An application today is less a single product and more like a well-orchestrated supply chain of work product from a global development marketplace.

Unfortunately, this means that, when an underlying component has a security vulnerability, that risk propagates to the entire application. Remember the Heartbleed flaw that impacted the commonly used OpenSSL library? One reason that issue was so extensive had a lot to do with the ubiquity of OpenSSL as a dependency for other software. Large software vendors reported dozens to hundreds of vulnerable products that used the underlying library -- the Cisco alert page, for example, lists 80 affected products.

Considering organizations use 900 unique applications on average, according to MuleSoft, the complexities for users -- such as keeping track of resolution statuses, impacted versions of software and workarounds -- were legion.

Introducing software bill of materials (SBOM)

To help prevent another Heartbleed, one strategy to consider is software bill of materials. Like the printed ingredients on a food label, an SBOM provides a list of the underlying software components a given application is dependent on, is packaged with or requires.

SBOMs enable transparency into "what's inside the box" from an application standpoint. From a security standpoint, it means better understanding of transitive risks from underlying vulnerabilities lower in the application stack. For development teams, it helps ensure compliance with open source licenses -- for example, by identifying areas where attribution or other requirements are required. For operations teams, it means better visibility into packaged modules that might be deployed as a unit, such as what's running within a given Docker container.

Tremendous interest in SBOMs has emerged among end-user enterprises and regulators. For example, U.S. Executive Order 14028, "Improving the Nation's Cybersecurity," tasked the National Telecommunications and Information Administration (NTIA) with publishing a minimum set of elements for an SBOM. Draft guidance from the Food and Drug Administration on premarket submissions outlines the requirement for SBOMs as part of another BOM: the cybersecurity bill of materials, or CBOM, for medical devices.

Having a list of all the software constituting a given application, while useful, has some inherent complexities. Much like logistical supply chains, the software dependency chain is more than just one order deep. Each dependency for a given software module or library might be itself dependent on other software in turn and those modules dependent on others and so on. It's less like a list and more like a hierarchical tree of relationships.

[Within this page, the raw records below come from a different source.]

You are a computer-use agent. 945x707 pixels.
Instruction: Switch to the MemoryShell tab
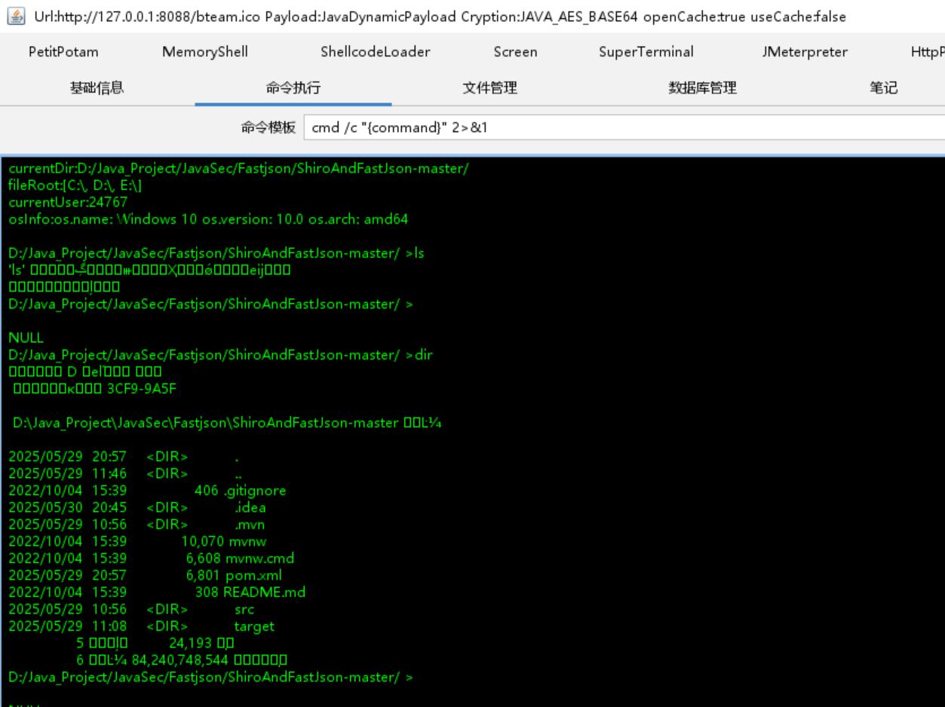204,52
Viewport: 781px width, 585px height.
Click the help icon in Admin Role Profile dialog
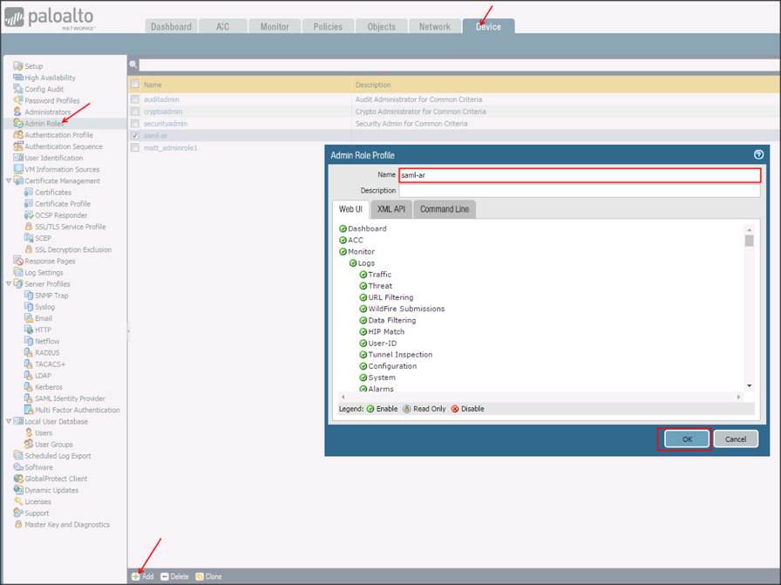coord(758,155)
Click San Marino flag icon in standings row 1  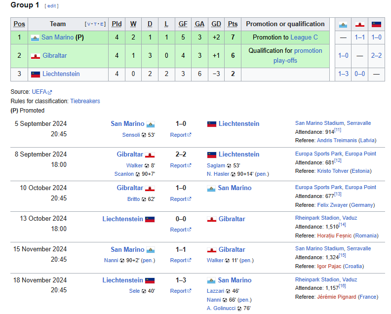click(35, 38)
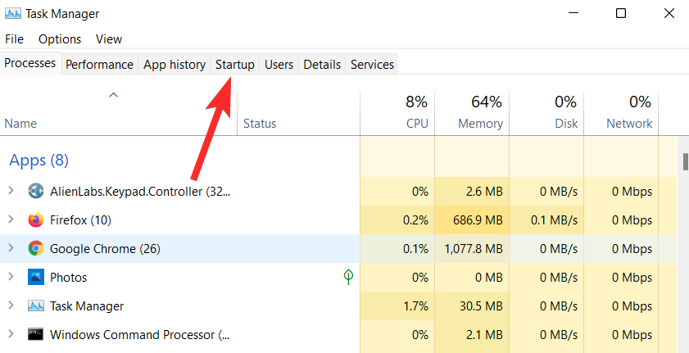Screen dimensions: 689x353
Task: Maximize the Task Manager window
Action: coord(621,14)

Because of these complexities, the NTIA documentation emphasizes automation to create and process an SBOM. The three standard approaches in the NTIA "Minimum Elements" document favor machine-readable, portable formats:

How SBOMs help cybersecurity

Security teams seeking to better understand, track and manage the vulnerabilities that may exist in the software they purchase and use will find it beneficial to know these resources and standards exist.

If your software suppliers won't provide an SBOM for cybersecurity, ask why. It's harder and harder for software suppliers to refuse to supply details about the software when there are multiple international standards -- along with supporting tools in the marketplace -- to facilitate sharing that data. As a software consumer, asking for these details and asking to be informed when they change enable you to make more informed decisions.

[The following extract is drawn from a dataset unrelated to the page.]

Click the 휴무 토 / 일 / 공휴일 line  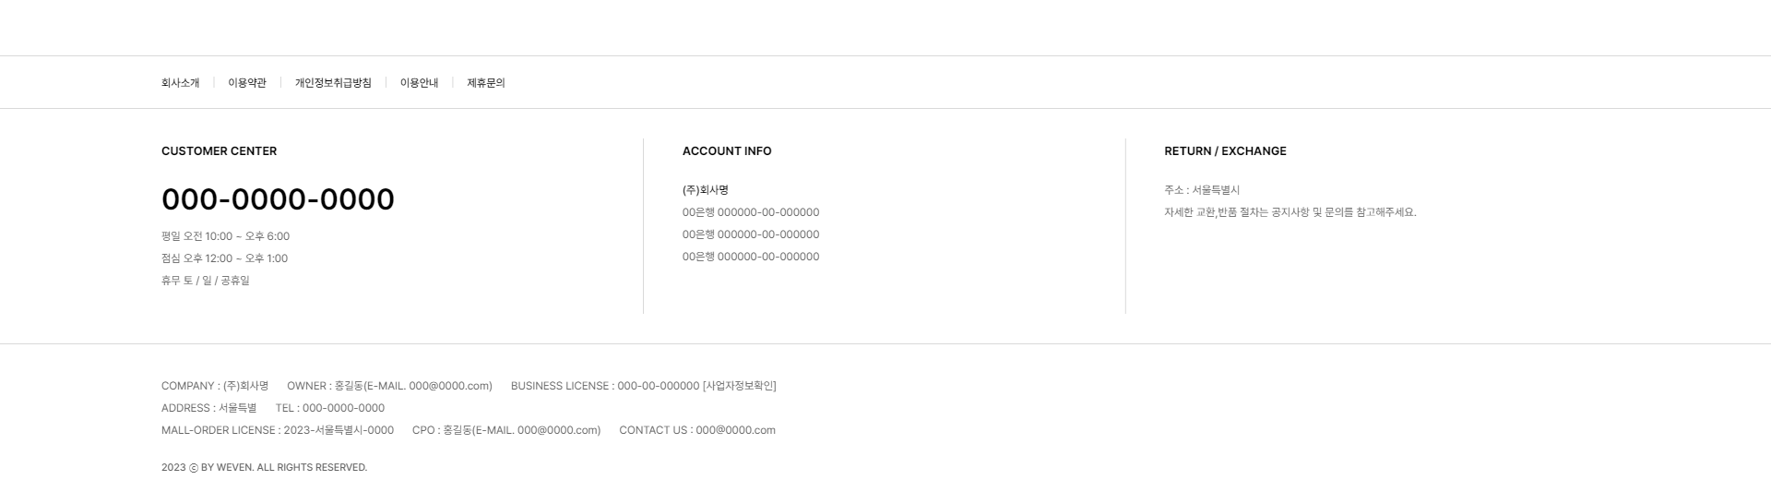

SBOMs can help suppliers, too. Alongside completing a security questionnaire or providing information about security practices, suppliers may also detail the provenance of components that constitute the software they distribute. This means they need to understand what goes into their software. While the exercise of documenting the underlying components may be challenging at first, establishing the discipline to be able to create and update it in an ongoing way is ultimately advantageous.

Whether you're a software customer or vendor, it's useful to start the SBOM discussions with internal teams now. At vendors, the security team should be planning for how to easily and reliably share provide SBOM information to customers. At customers, the security team should think through how they can use this information to maximum effect. Either way, SBOMs are here to stay.